Recent changes over the past few years in how sports gambling is regulated have impacted the landscape, triggered by the U.S. Supreme Court’s decision in 2018. This act gave states the power to decide the future of sports gambling and break free from the constraints of limited places such as Nevada and Atlantic City. This was soon followed by the explosion of online platforms that led to the growth of gambling in sports on a national scale.

As Scott Hirko, a sports management professor at Wayne State University, explained, “The Supreme Court’s ruling opened the gate for states to determine the legality of online gambling, thus leading to an explosion of gambling across the country. This transition has not only made it easier for sports betting but has also spurred debates on the effect of sports gambling on amateur and college sports.”

On one hand, the rapid spread of sports betting can lead to undesirable problems, including cheating and the undermining of fair competition. Conversely, the increase in sports betting has helped to promote the popularity of other sports. This popularity boom, however, has brought new financial difficulties.

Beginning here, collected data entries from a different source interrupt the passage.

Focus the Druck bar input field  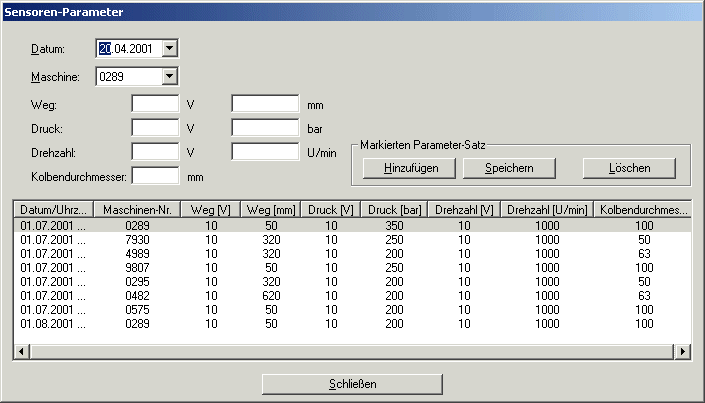[265, 128]
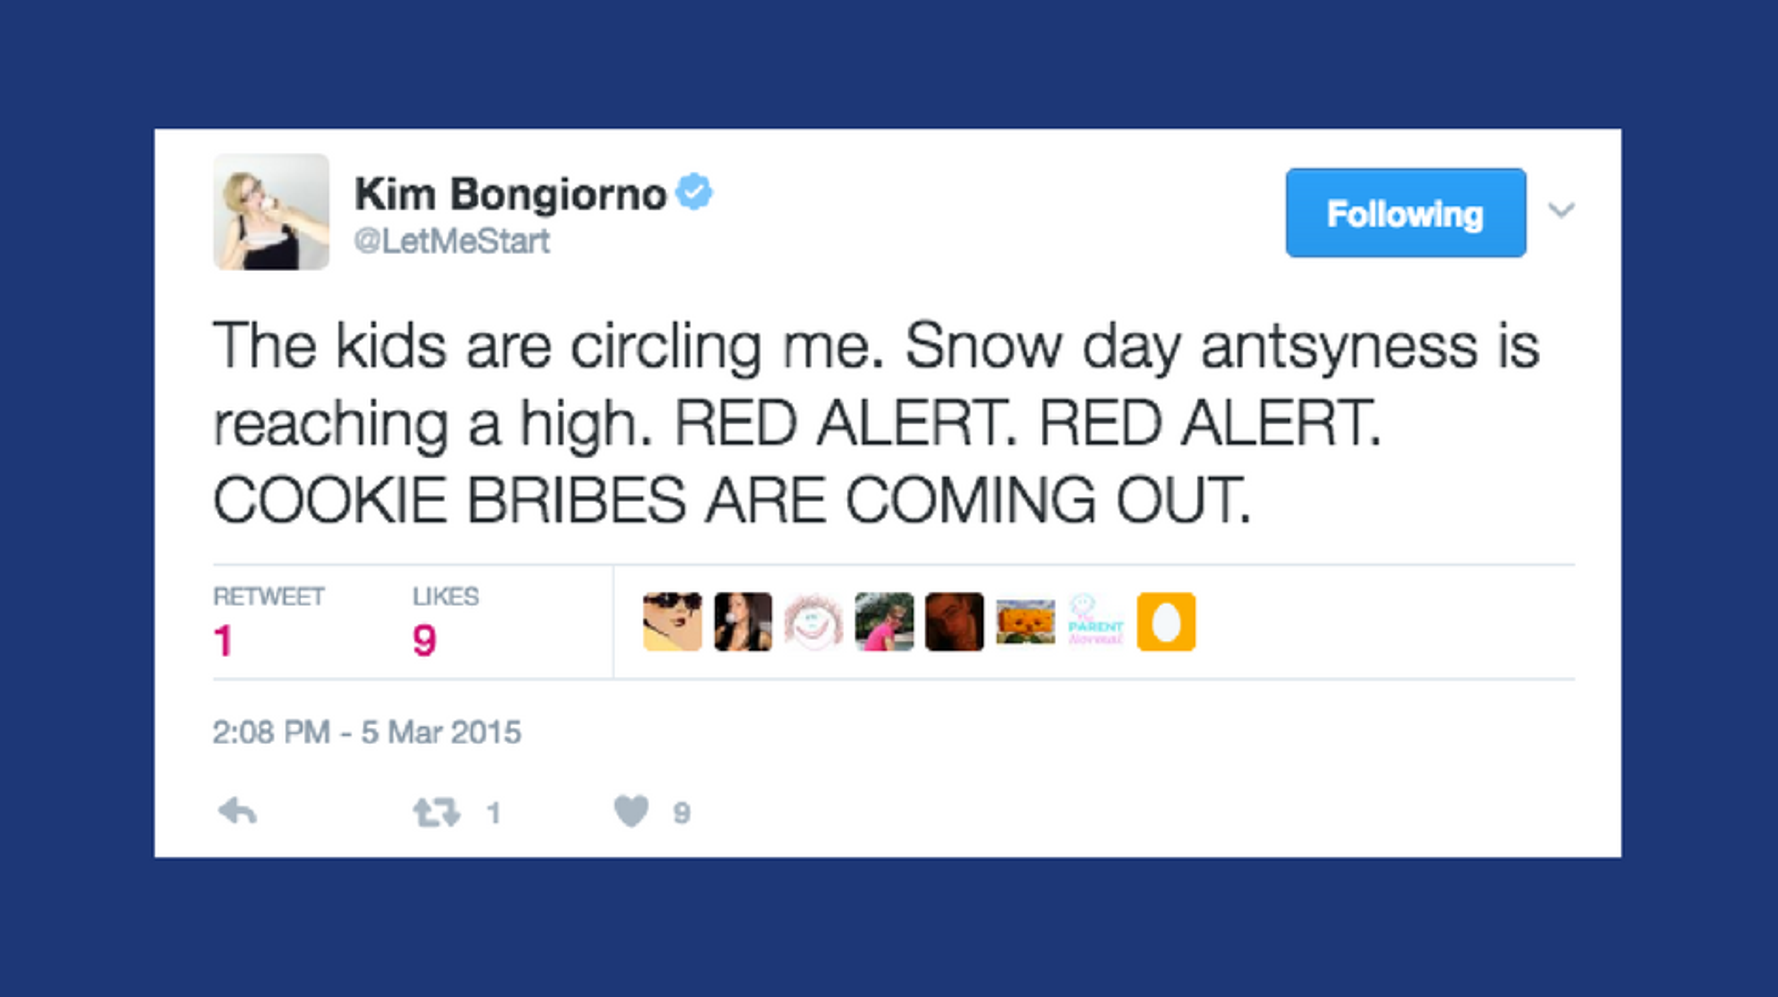View the list under LIKES count
Viewport: 1778px width, 997px height.
coord(425,640)
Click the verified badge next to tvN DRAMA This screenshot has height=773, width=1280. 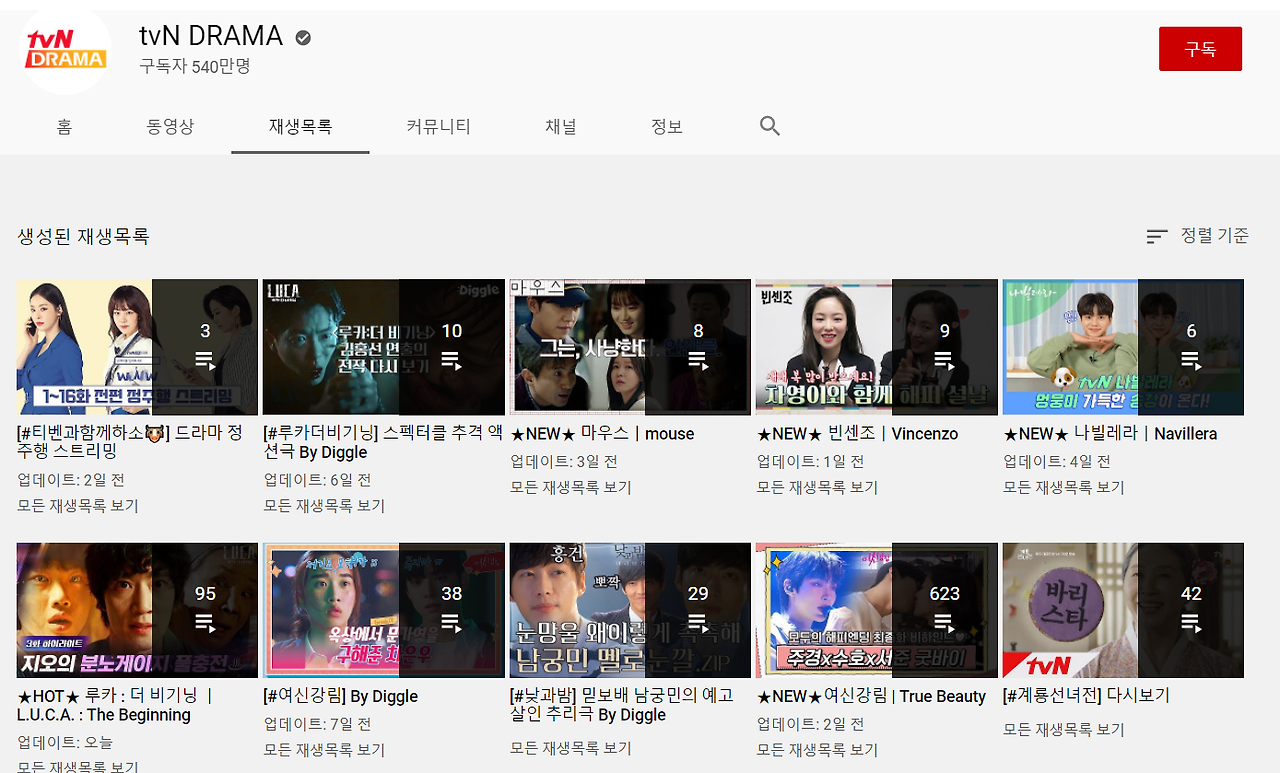point(303,36)
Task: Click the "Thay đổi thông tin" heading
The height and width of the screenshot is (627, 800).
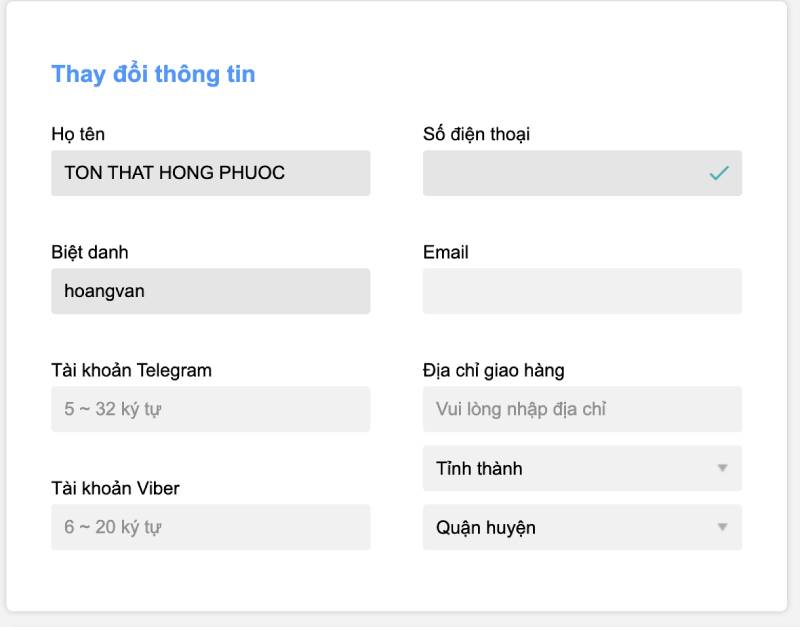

“The core strength of sports lies in its integrity, where fair competition is essential,” Hirko said. “However, the monetary impact of gambling on sports has increased since its legalization”

The difficulty of maintaining fairness in sports gambling lies in preventing issues such as cheating or score manipulation which is a significant challenge. Government supervision is paramount, closely watching gambling sites. Taxation becomes another major obstacle.

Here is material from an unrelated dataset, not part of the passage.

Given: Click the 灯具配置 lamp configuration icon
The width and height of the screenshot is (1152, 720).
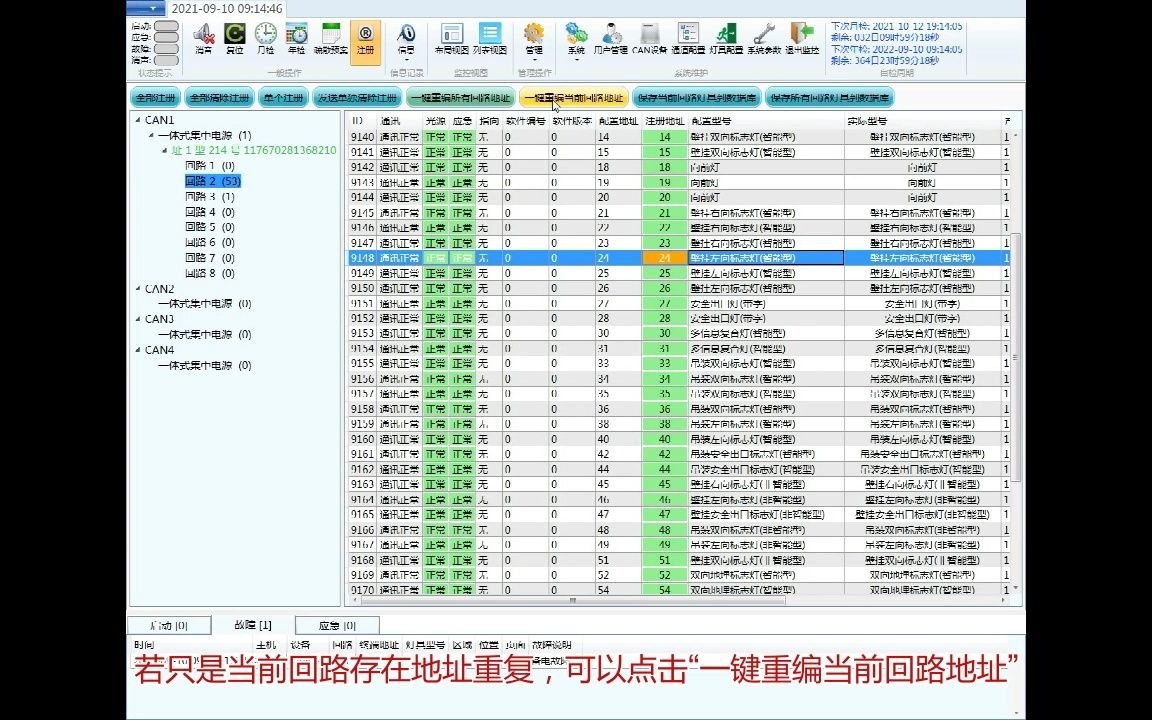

“One challenge is preventing actions like ‘shaving points’ or manipulating the point spread, which is against federal law,” Hirko said. “The government must ensure that gaming sites operate without influencing the outcome of games. Taxation is another significant challenge, as gambling organizations may be subject to federal taxes on profits. States need to regulate and collect taxes to ensure accountability.”

The rules have tightened to ensure fair play in sports gambling by athletes. Athletes are not allowed to wager on their teams, and violations can lead to dismissal from the league.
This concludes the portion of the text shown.